Después de una corta estadía nos despedíamos de la ciudad. Cuando nos bajamos del tren en el Fuminiccio, uno de los aeropuertos de Roma, empezamos a caminar hacia el counter de la aerolínea en la que viajábamos.
Los parlantes del lugar anunciaban números de vuelo, horas de llegada y salida, destinos, y el ambiente cargaba un aire frenético, como tratando de anunciar que algo estaba a punto de ocurrir.
Luego de caminar unos veinte metros, un hombre pasó corriendo por nuestro lado. Iba muy rápido, pero su prisa no fue lo que me llamó la atención, sino que su carrera, aparte de mostrar lo obvio: afán, estaba cargada de angustia.
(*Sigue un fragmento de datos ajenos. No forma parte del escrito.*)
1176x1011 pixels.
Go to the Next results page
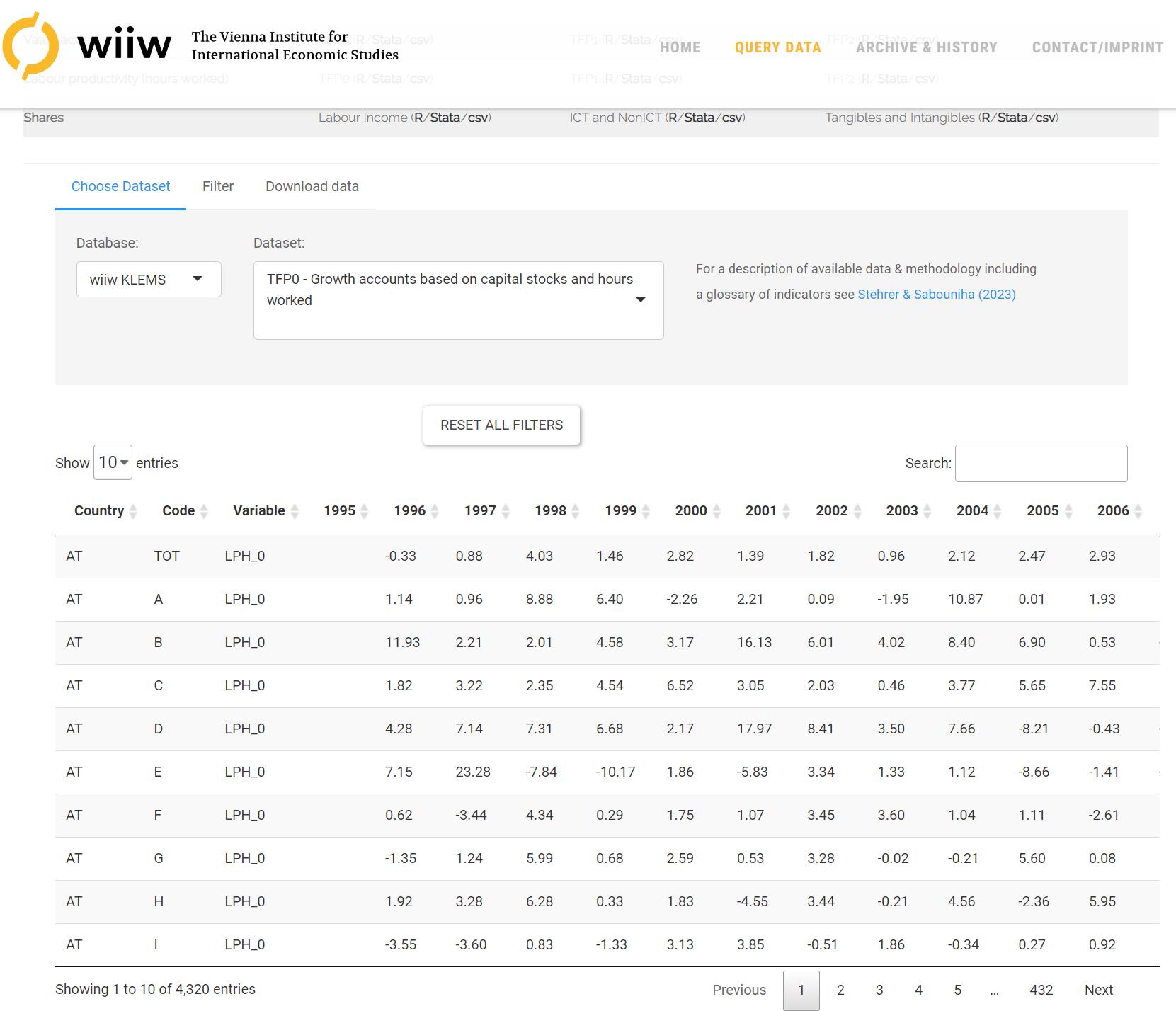tap(1098, 990)
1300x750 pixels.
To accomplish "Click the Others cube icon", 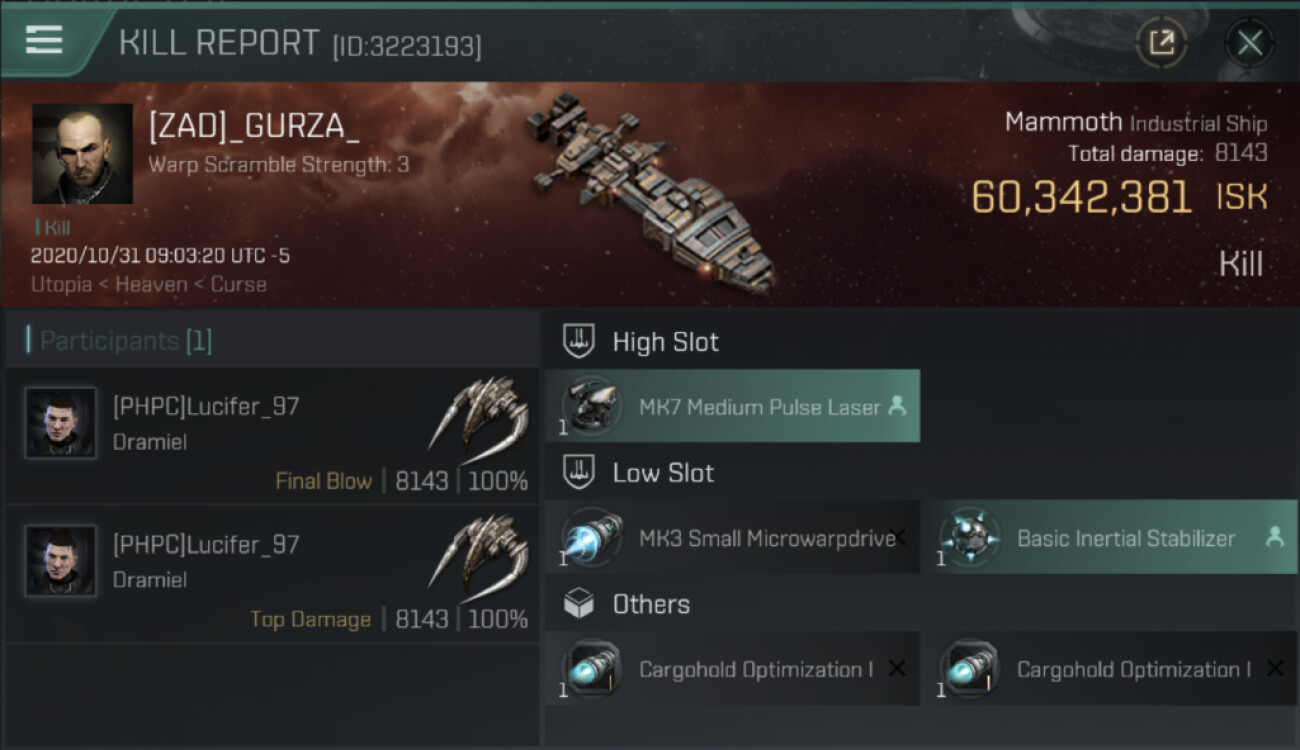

El tren del que nos acabábamos de bajar se comenzaba a poner en movimiento, y el hombre, supongo, quería alcanzarlo, ¿para qué? ¿Acaso, después de bajarse, cayó en cuenta de que había olvidado su billetera con todos sus documentos y dinero? ¿Será que no le dijo algo a la persona, una mujer, digamos, que iba con él en el tren, qué sé yo, una promesa de reencuentro, una confesión amorosa, unas palabras de aliento o un consejo? En resumidas cuentas, ¿cómo saber si su vida dependía de esa carrera?
Vamos por ahí, pero no sabemos si aquellos con los que nos cruzamos se están echando un pulso con la vida.
Seguimos caminando y no dejé de preguntarme si el hombre llegaría a tiempo a su destino, si cumplió con lo que debía hacer, o si su carrera no le sirvió para nada.
Cuando llegamos al counter, la mujer que lo atendía nos contó que nuestro vuelo no salía de ahí, sino del Ciampino, el otro aeropuerto de la ciudad. Quedaban 20 minutos para abordar, ya no había carrera que valiera la pena.